Jakarta - Pemerintah melalui Kementerian Pendidikan Tinggi, Sains dan Teknologi (Kemendiktisaintek) diminta untuk memberikan dispensasi akademik dan keringanan uang kuliah tunggal (UKT), serta akses internet yang terjangkau bagi mahasiswa dari daerah terdampak bencana.
Hal itu disampaikan Wakil Ketua Komisi X DPR RI, MY Esti Wijayati, Senin, 1 Desember 2025 di Jakarta.
“Kami berharap pemerintah dapat memberikan dispensasi atau penundaan pembayaran uang sekolah maupun uang kuliah bagi peserta didik yang terdampak. Kebijakan ini penting untuk meringankan beban keluarga yang sedang berjuang memulihkan kondisi,” ungkapnya.
Disebutnya, dampak bencana seperti banjir dan longsor yang terjadi di Sumatra, tidak hanya merusak infrastruktur dan permukiman. Tetapi juga mengguncang keberlangsungan pendidikan ribuan pelajar dan mahasiswa yang terdampak bencana.
"Untuk itu, kami meminta kepada Kemendiktisaintek untuk segera mendata seluruh mahasiswa dari daerah terdampak bencana melalui kampus-kampus di seluruh Indonesia, dan memberikan dispensasi penundaan dan keringanan pembayaran SPP-nya. Mengingat ini sudah mendekati UAS dan memasuki semester genap 2026," jelas politisi PDIP itu.
Esti menanggapi pernyataan Presiden Prabowo Subianto mengenai kemungkinan penetapan status darurat bencana nasional di Sumatera.
Dia menilai, pernyataan presiden menegaskan bahwa Indonesia berada dalam fase kedaruratan yang memerlukan respons terpadu, termasuk di sektor pendidikan tinggi yang kini di ambang UAS dan memasuki semester genap 2026.
"Karena itu, dispensasi dan keringanan UKT bagi mahasiswa menjadi penting. Ini untuk meringankan beban orang tua dan mahasiswa yang terdampak bencana alam. Kebijakan ini harus berlaku bagi semua mahasiswa dari seluruh daerah terdampak bencana di Indonesia," kata dia.

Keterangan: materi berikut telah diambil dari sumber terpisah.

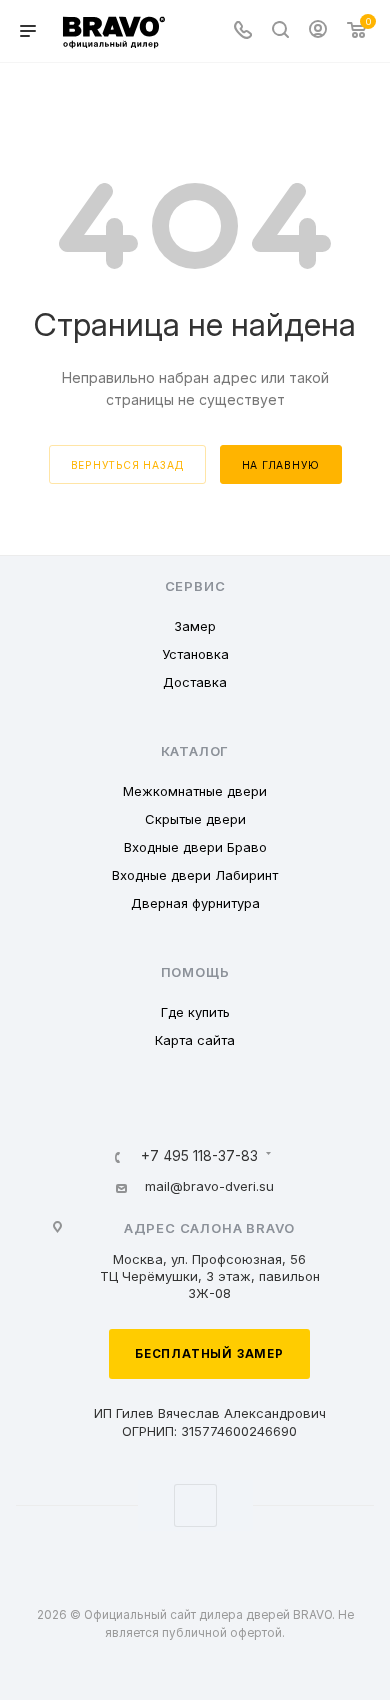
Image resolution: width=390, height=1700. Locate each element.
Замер (195, 626)
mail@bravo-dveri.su (209, 1186)
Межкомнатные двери (195, 791)
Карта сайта (195, 1040)
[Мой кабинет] (318, 31)
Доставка (195, 682)
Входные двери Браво (195, 847)
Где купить (195, 1012)
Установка (195, 654)
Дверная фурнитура (195, 903)
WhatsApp (195, 1505)
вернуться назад (127, 465)
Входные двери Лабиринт (195, 875)
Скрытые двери (195, 819)
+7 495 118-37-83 (199, 1157)
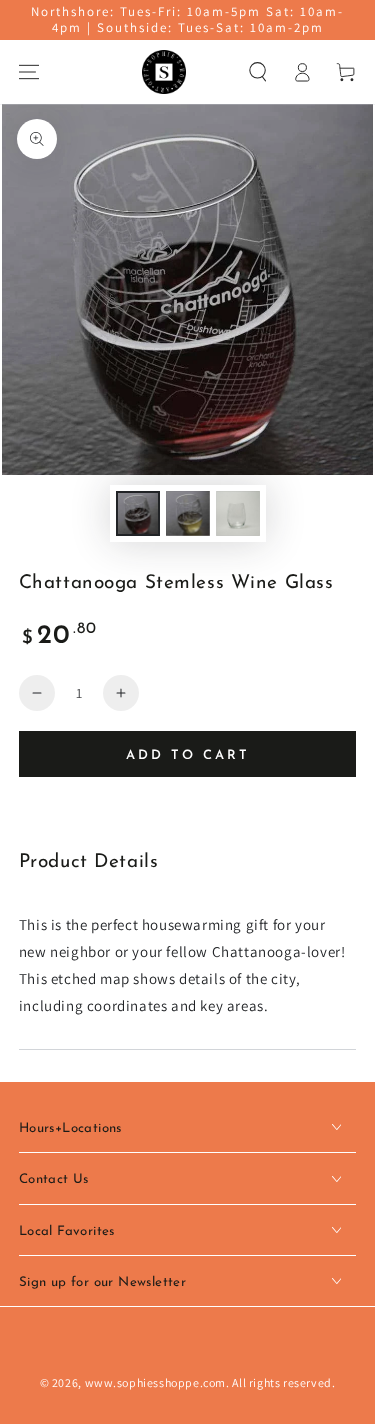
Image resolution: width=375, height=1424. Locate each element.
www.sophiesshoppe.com (156, 1382)
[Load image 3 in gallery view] (238, 513)
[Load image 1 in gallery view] (138, 513)
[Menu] (29, 72)
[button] (258, 72)
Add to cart (188, 755)
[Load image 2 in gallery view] (188, 513)
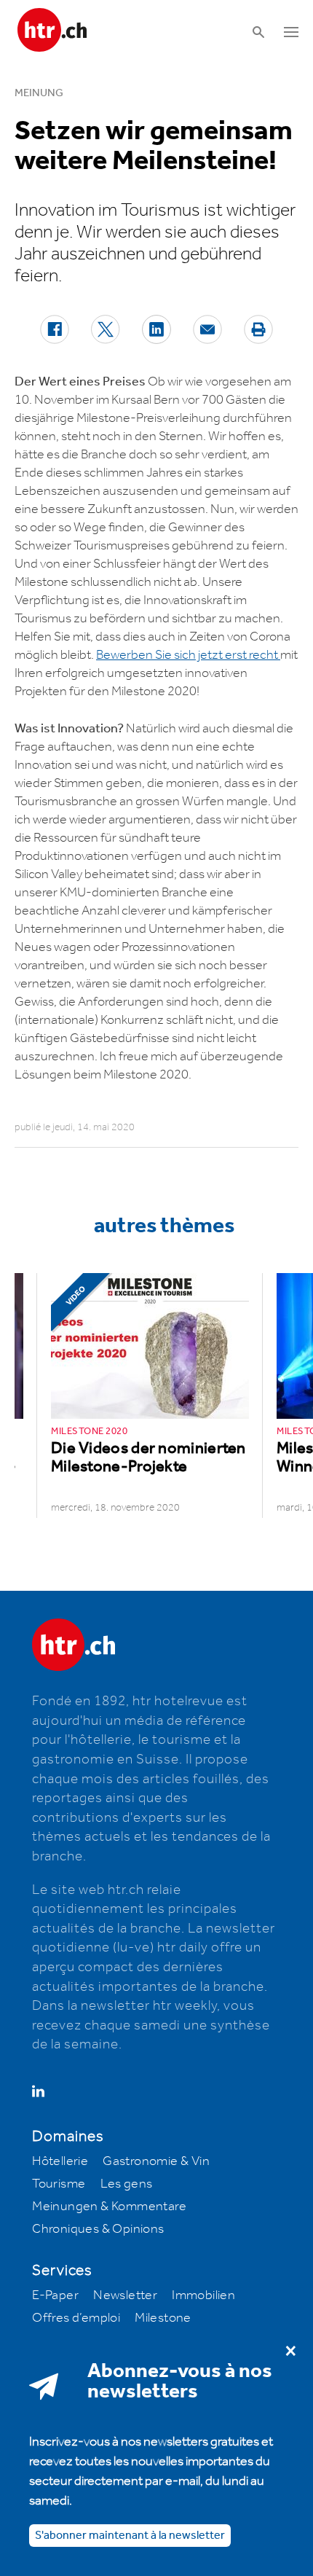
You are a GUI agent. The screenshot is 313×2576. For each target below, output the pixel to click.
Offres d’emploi (76, 2318)
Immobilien (203, 2295)
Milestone (163, 2318)
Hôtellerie (60, 2161)
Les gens (126, 2184)
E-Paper (55, 2295)
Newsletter (125, 2295)
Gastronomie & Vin (156, 2161)
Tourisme (58, 2184)
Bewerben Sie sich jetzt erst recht (188, 655)
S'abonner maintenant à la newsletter (130, 2535)
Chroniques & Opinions (98, 2229)
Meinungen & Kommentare (109, 2206)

Esti pun mendorong Kemendiktisaintek melakukan pendataan nasional secara cepat dan terintegrasi terhadap seluruh mahasiswa asal wilayah bencana. Termasuk di Tapanuli, Aceh hingga Sumbar.

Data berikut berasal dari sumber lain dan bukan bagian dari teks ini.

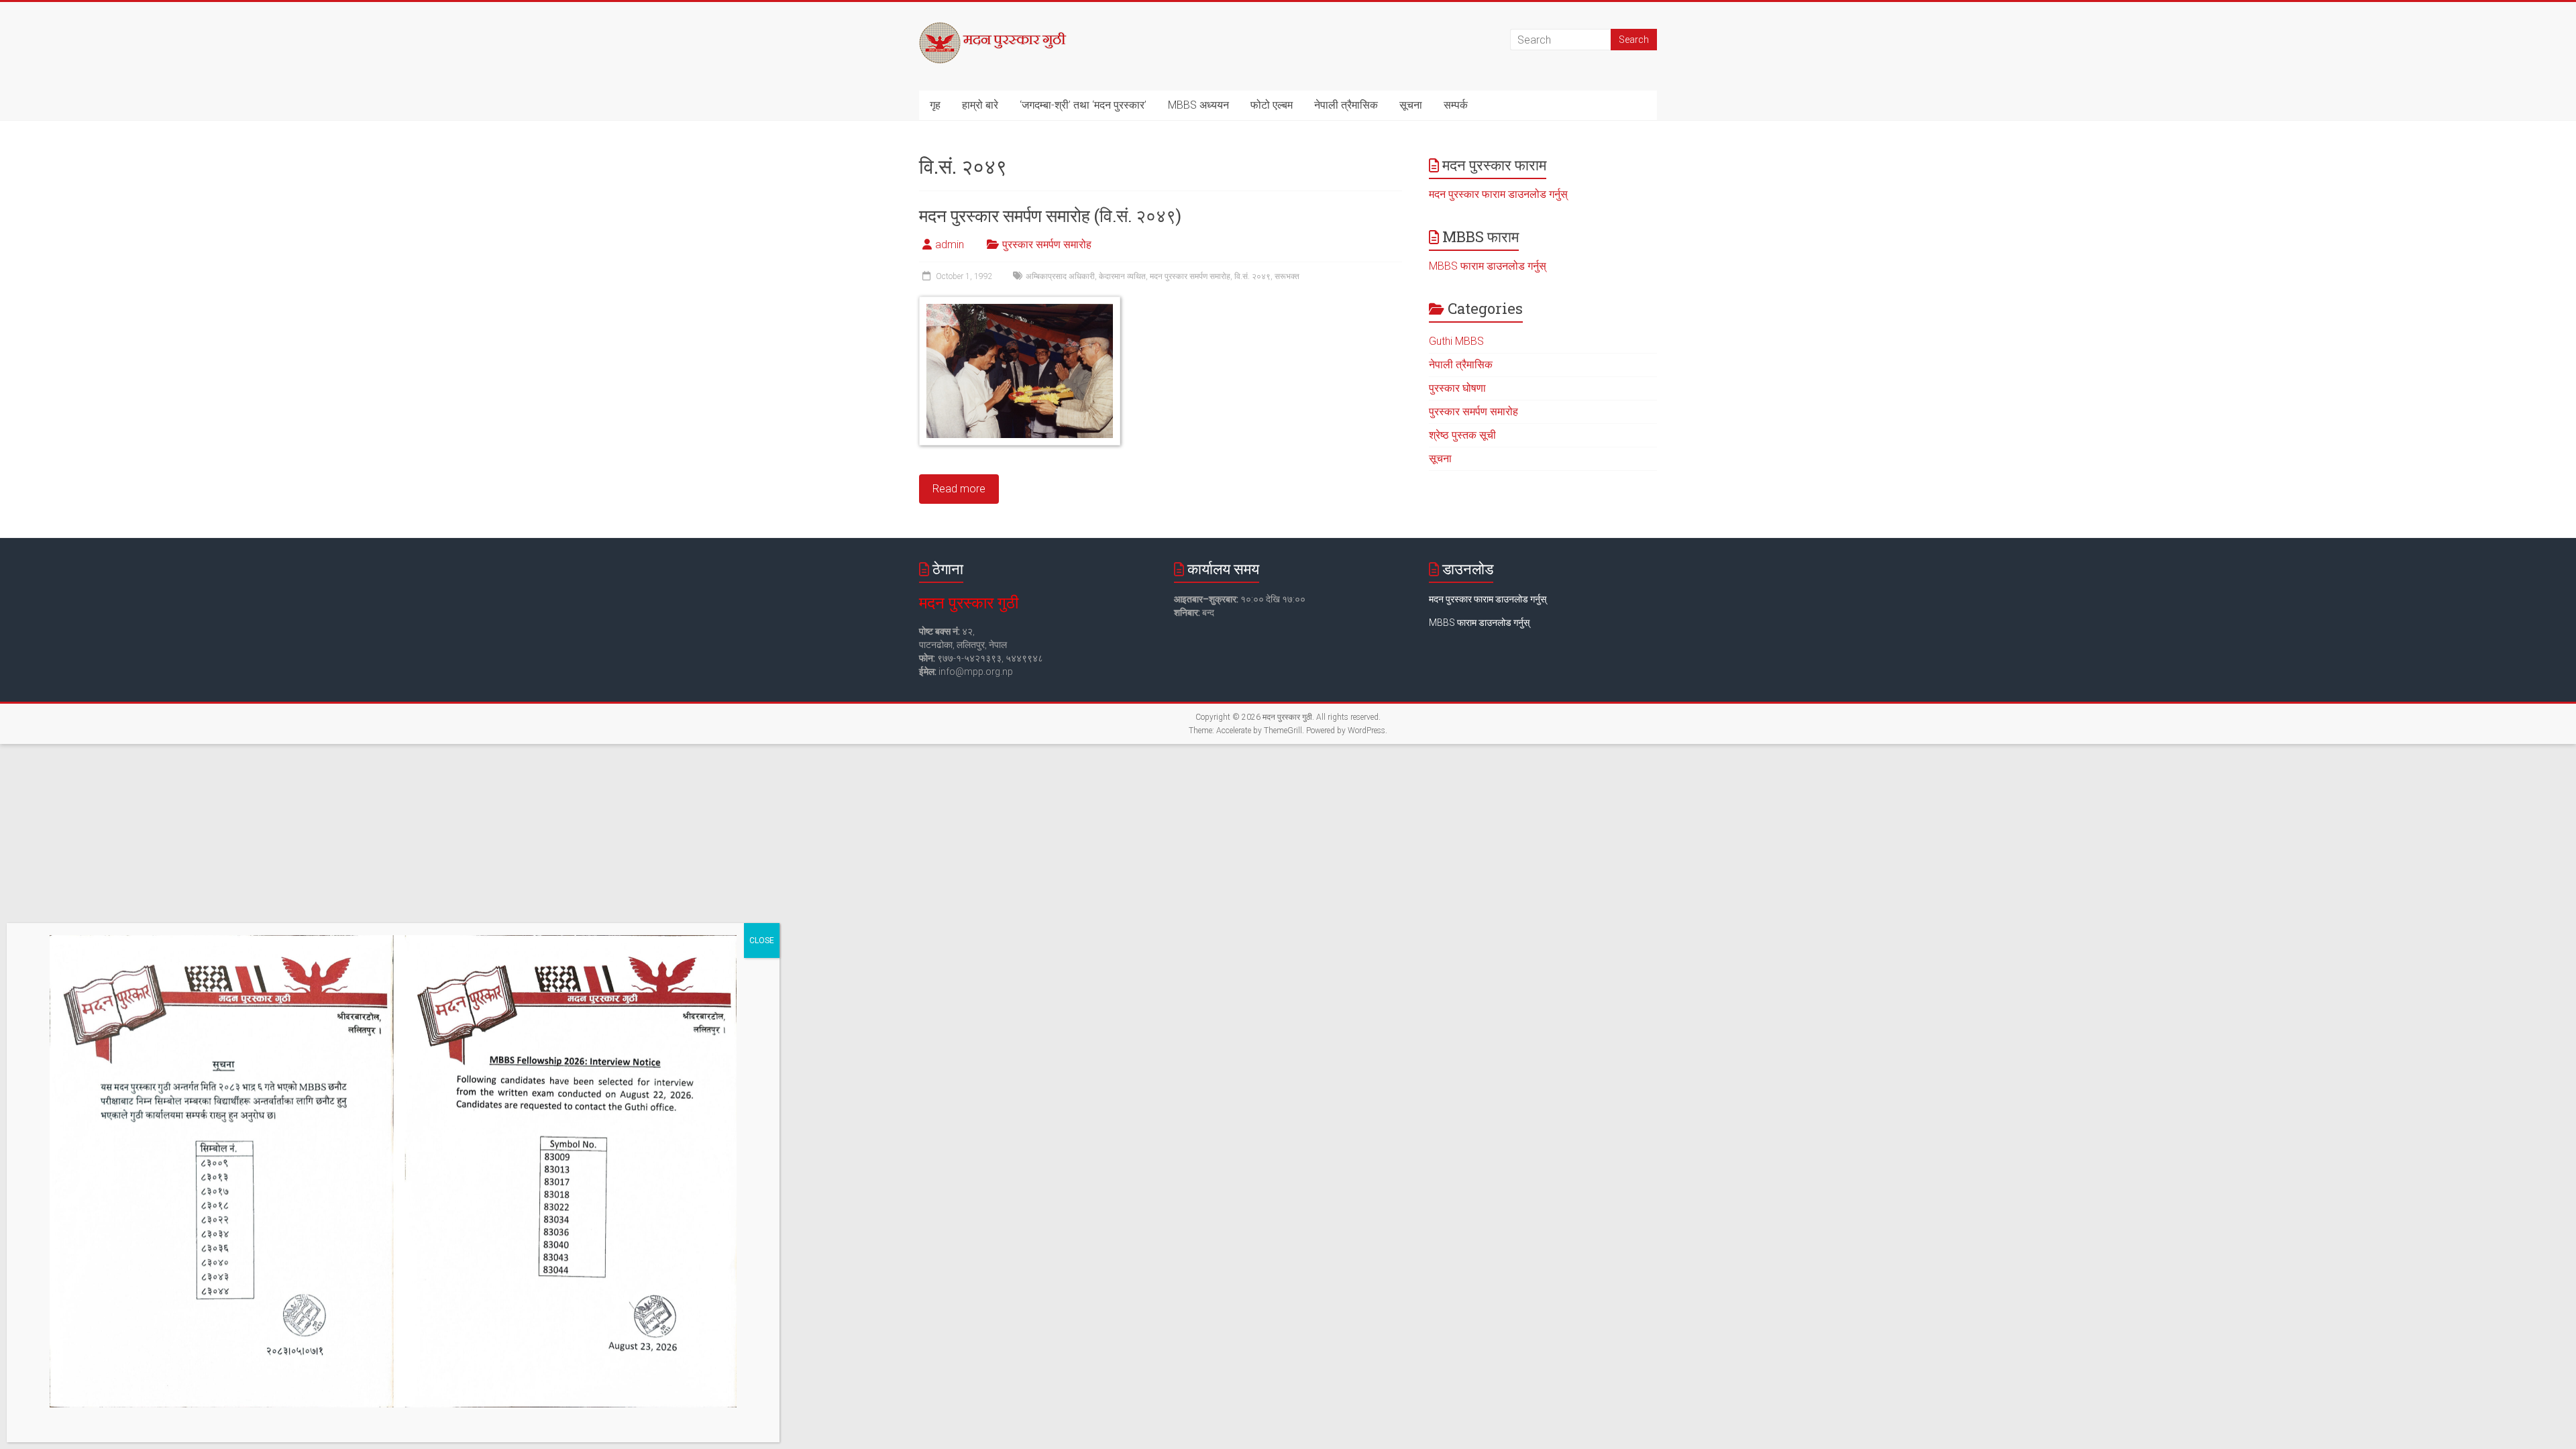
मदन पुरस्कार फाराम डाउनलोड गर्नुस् (1498, 194)
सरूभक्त (1287, 276)
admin (949, 244)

Esti menegaskan bahwa pendataan ini tidak dapat menunggu laporan pasif. Akan tetapi, setiap kampus harus proaktif mengidentifikasi mahasiswa terdampak melalui fakultas, biro akademik, dan himpunan mahasiswa daerah.
"Dispensasi akademik menjelang UAS adalah kewajiban negara, bukan kebijakan opsional," sebutnya.
Mahasiswa yang sedang berada di daerah bencana pun mengalami hambatan serius seperti rumah rusak bahkan tenggelam, belum lagi kehilangan dokumen akademik, jaringan internet dan listrik putus, transportasi terputus, trauma dan kondisi keluarga tidak stabil.
"Kemudian beri fleksibilitas metode pembelajaran, keluarkan kebijakan force majeure bagi seluruh proses akademik. Tidak boleh ada mahasiswa yang gagal studi hanya karena ia menjadi korban bencana," tegas Esti.
Esti juga mendorong penundaan pembayaran UKT Semester Genap 2026 tanpa denda, serta keringanan atau pemotongan UKT bagi mahasiswa dari keluarga yang kehilangan mata pencaharian.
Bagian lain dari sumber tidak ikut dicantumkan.